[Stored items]
╭──

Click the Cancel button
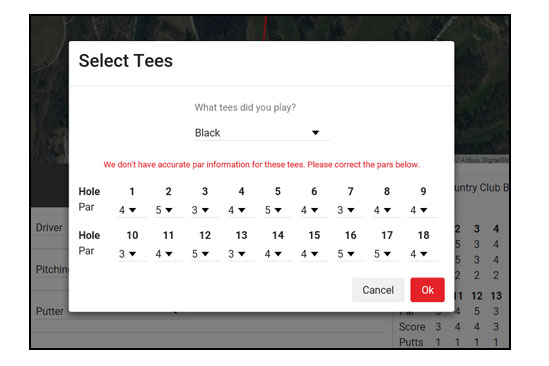 (x=378, y=290)
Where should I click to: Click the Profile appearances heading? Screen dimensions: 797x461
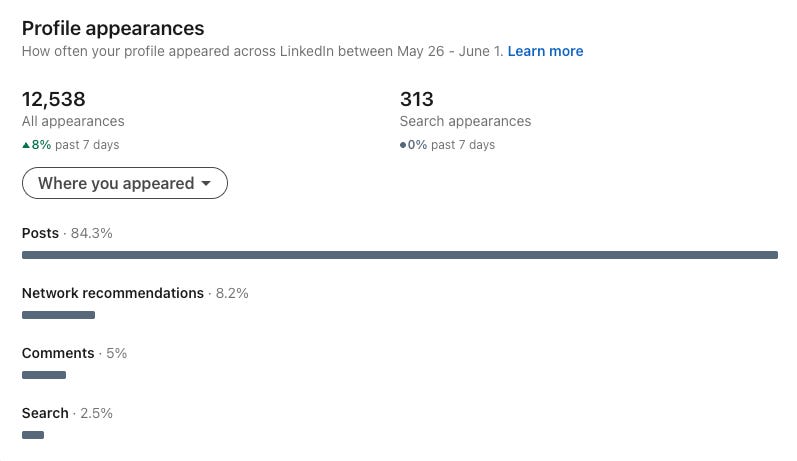[x=113, y=28]
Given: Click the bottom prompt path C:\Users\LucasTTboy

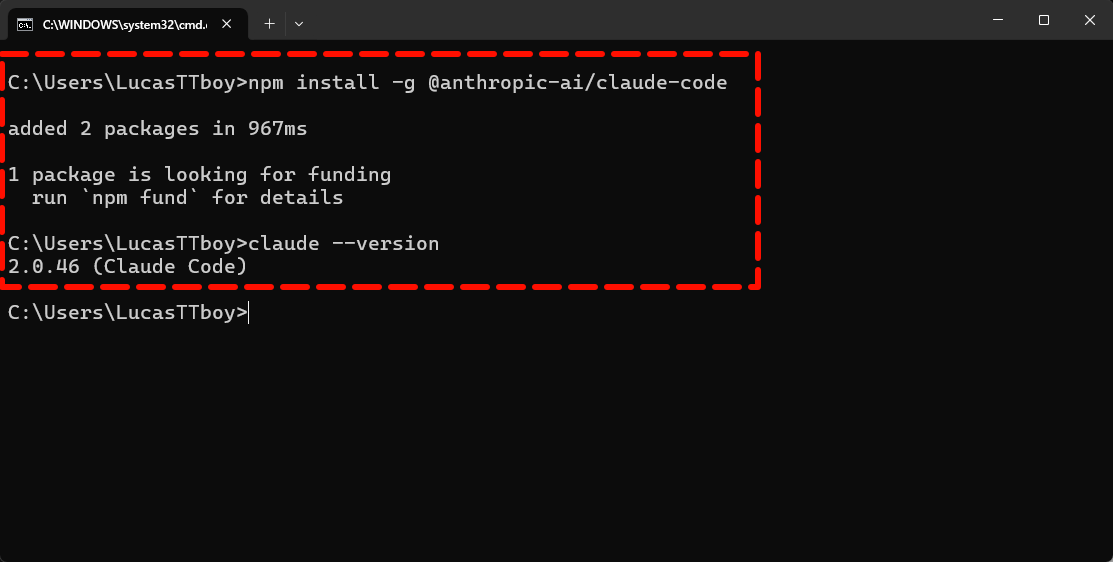Looking at the screenshot, I should tap(120, 313).
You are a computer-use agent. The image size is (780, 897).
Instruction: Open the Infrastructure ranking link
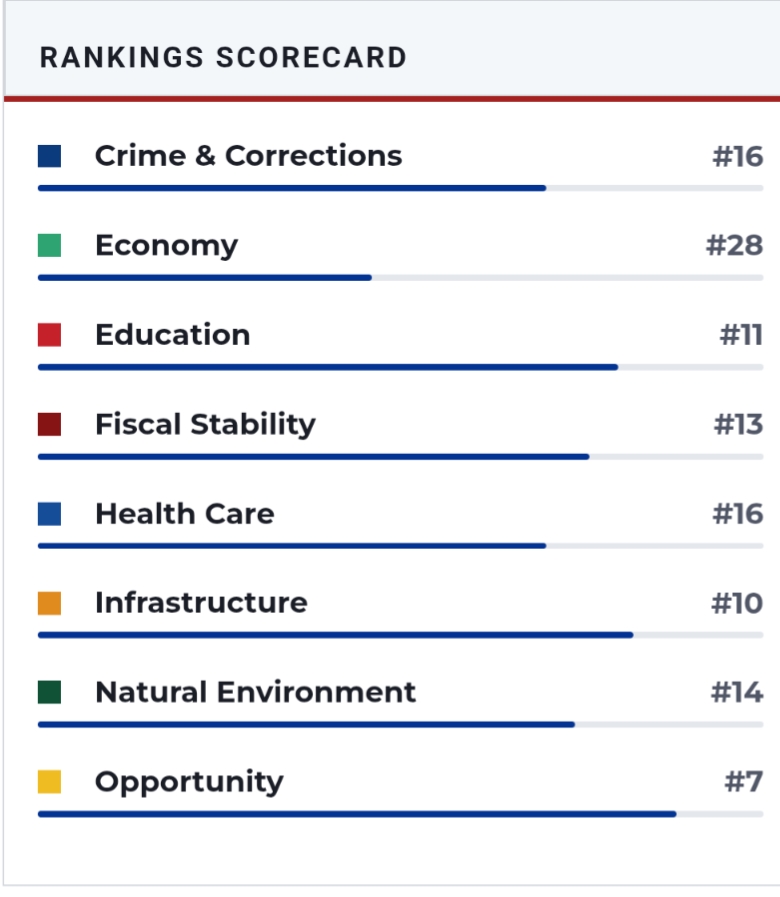[x=201, y=603]
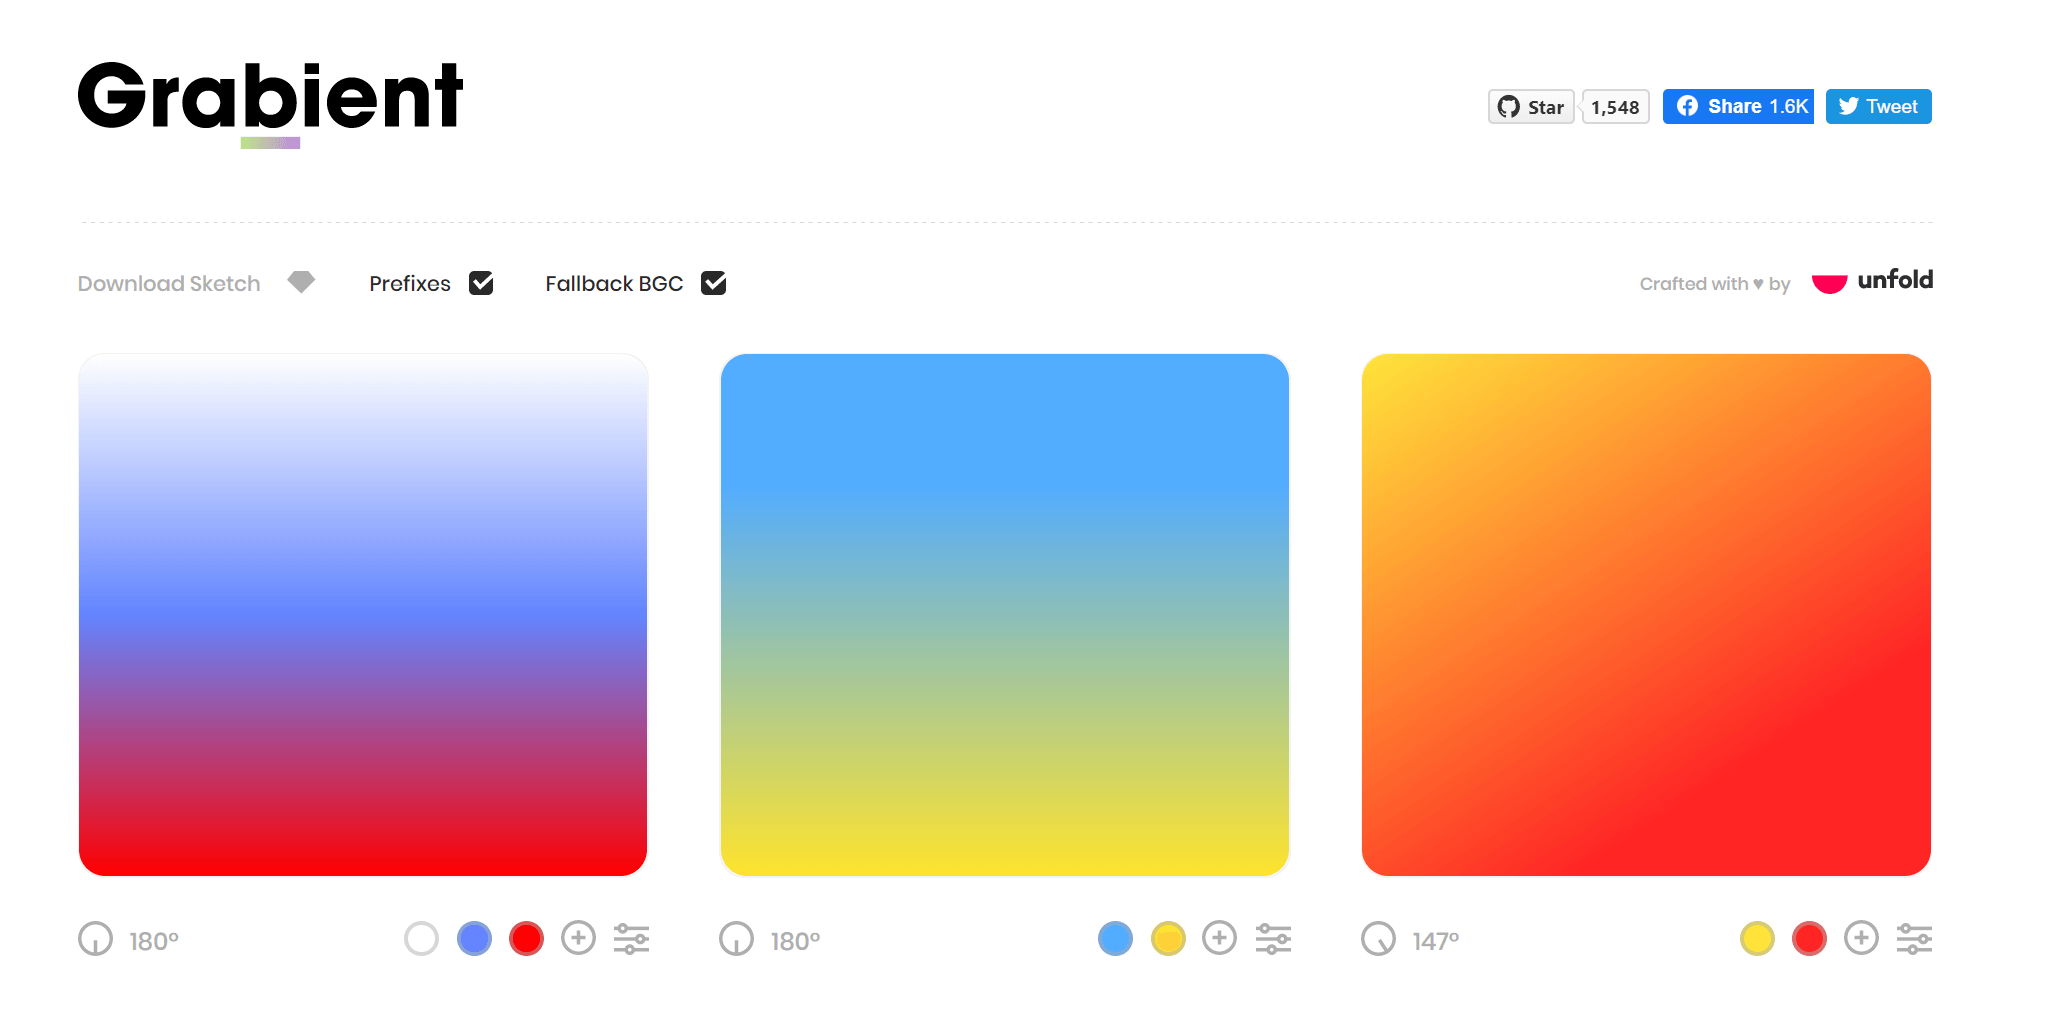The image size is (2064, 1018).
Task: Click the blue-to-yellow gradient preview card
Action: [1004, 614]
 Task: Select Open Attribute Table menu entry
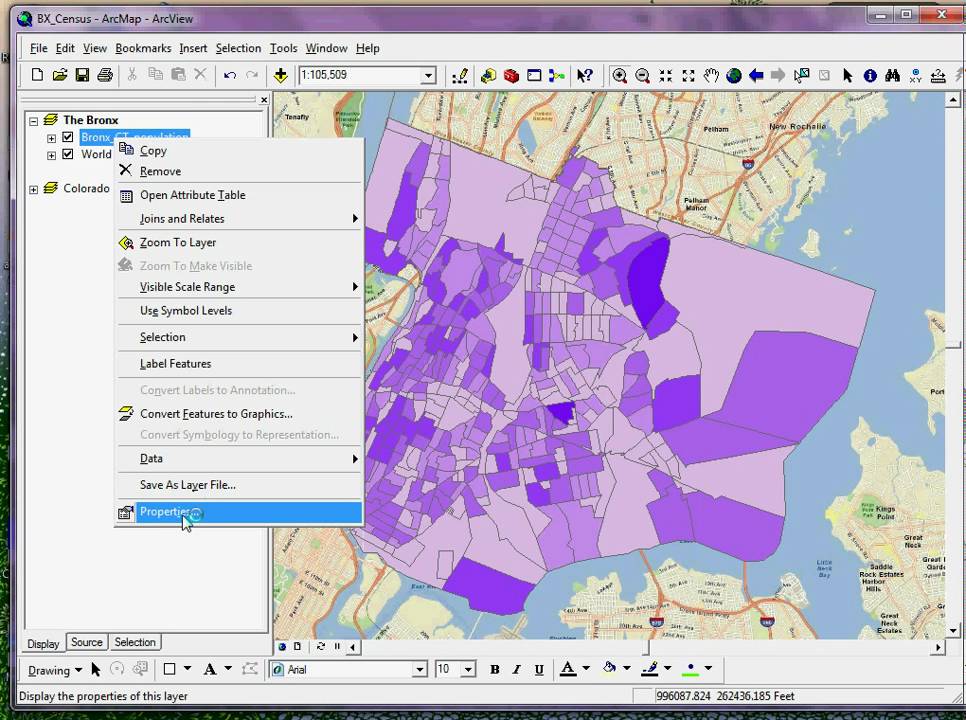point(192,195)
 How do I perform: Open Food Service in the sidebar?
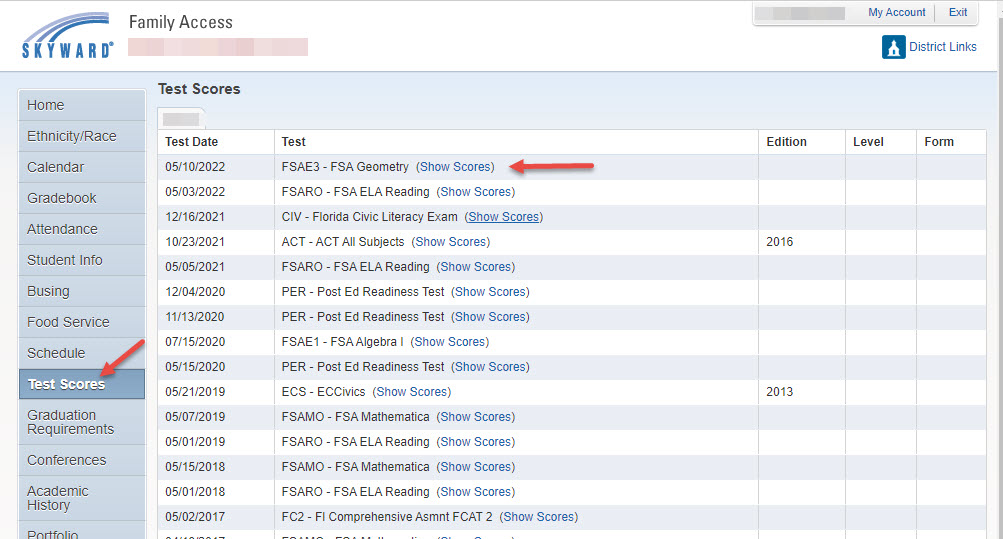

╰──

### ABOUT THIS TASK:
Pictures are not part of the copy. Extract exactly the lines from the line containing "Instruction: Open the" through the final line of the entries above, both included.

### ANSWER BELOW:
Instruction: Open the Infrastructure ranking link
[x=201, y=603]
The image size is (2064, 1018).
Task: Click the blue-to-yellow gradient preview card
Action: [1004, 614]
 Task: Select Open Attribute Table menu entry
point(192,195)
 How do I perform: Open Food Service in the sidebar?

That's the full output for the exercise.